Selected extract:
And regarding soaking, thanks for that suggestion. I only soaked her almost daily because her vet told me to to help with possible dehydration. She does drink from the water sometimes, but usually she doesn’t.

I forget to mention but she has been shedding around her head/chin/mouth area the past few days. I think the shed is finally about done now.
 

xp29

BD.org Addict
Photo Comp Winner
Beardie name(s)
Ruby, Sinatra, Zsa Zsa
Im concerned your vet maybe don't know beardies (or reptiles) very well.
Soaking is ABSOLUTELY POINTLESS unless they actually drink in the bath. That is one of the most detrimental pieces of misinformation out there. Countless beardies have suffered dehydration because of it
Beardies 100% have to take water orally to be hydrated. They can get it from moistened greens, watery bugs 🐛 such as hornworms, or in liquid form from drinking. Even if you feed hornworms and mist/wet the greens, they still need liquid water regularly.

Required actions:
**A)** In the bearded dragon forum thread, why did the first poster soak her beardie almost daily?
**B)** Transcribe the bearded dragon forum thread between "I forget to" and "reptiles) very well.", inclusive.
**C)** Go on with the bearded dragon forum thread from where it stops.

Material shown:
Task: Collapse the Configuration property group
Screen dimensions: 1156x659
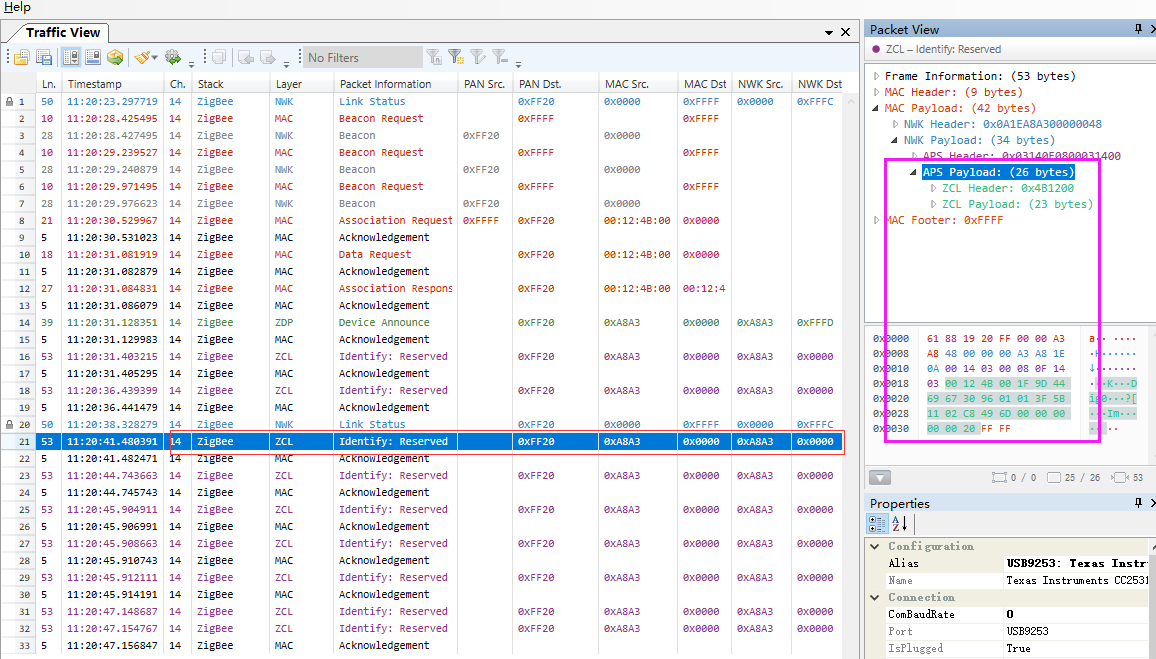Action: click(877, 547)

* * *

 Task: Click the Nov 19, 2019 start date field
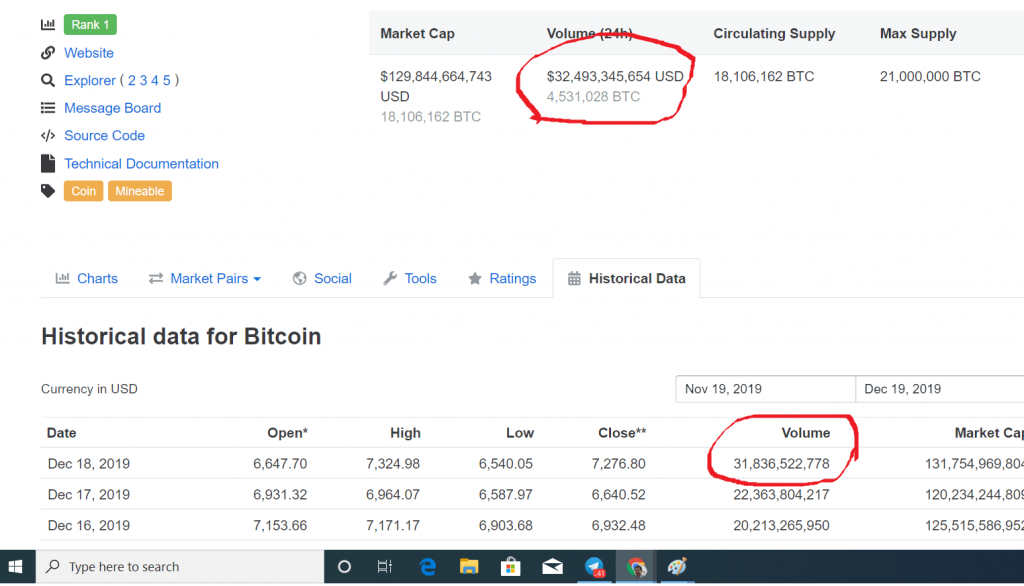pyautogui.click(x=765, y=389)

Solved problems:
**A)** Her vet told her to, to help with possible dehydration.

**B)**
I forget to mention but she has been shedding around her head/chin/mouth area the past few days. I think the shed is finally about done now.
 

xp29

BD.org Addict
Photo Comp Winner
Beardie name(s)
Ruby, Sinatra, Zsa Zsa
Im concerned your vet maybe don't know beardies (or reptiles) very well.

**C)**
The best way to offer it is by dripping it on their snout with an eyedropper. I don't recommend using a syringe because it's harder to control how much comes out. If your beardie don't lap the water you can add in a little none citrus fruit juice to give it flavor. Be sure to use a wet cloth to wipe away any that runs down their chin. No need to take a chance on causing bacteria or fungus to start in their scales.
Also I agree with Karrieree that poop looks just fine 🙂
 

Onwyx

Member
Original Poster
Beardie name(s)
Onyx
@xp29 honestly I agree about the soaking, and I had questioned him a few times about it, but he was insistent that it would help more than not, that there’s no harm in doing so. My fiancé and I both knew that beardies don’t actually hydrate by soaking, but I guess I trusted this vet a little too much since he was so insistent. The liquid in her stool suggests that she’s hydrated enough though, no? Even though the stool looks good to you both, I’m worried about the hard urate. Any ideas?
 

xp29

BD.org Addict
Photo Comp Winner
Beardie name(s)
Ruby, Sinatra, Zsa Zsa
Yes being liquidy is a sign of good hydration.
It could be from the calcium or maybe multivitamin.
I would maybe try liquid calcium and see if that helps. I recommend tasting it yourself before trying to give it to your beardie, I've gotten some that taste absolutely horrible and my guys all refused it. The liquid vitamins ALL taste horrible lol, i haven't ever found any of that they would take so i still dust that.
 

Onwyx

Member
Original Poster
Beardie name(s)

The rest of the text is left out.